- [Aim of the exercise] Word for word, restate every line of the listing that follows.
▼
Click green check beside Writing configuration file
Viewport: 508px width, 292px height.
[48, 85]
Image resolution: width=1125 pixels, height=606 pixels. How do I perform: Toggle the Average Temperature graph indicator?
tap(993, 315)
▲
- [Problem solution]
Click green check beside Writing configuration file
Viewport: 508px width, 292px height.
[48, 85]
Image resolution: width=1125 pixels, height=606 pixels. How do I perform: Toggle the Average Temperature graph indicator?
tap(993, 315)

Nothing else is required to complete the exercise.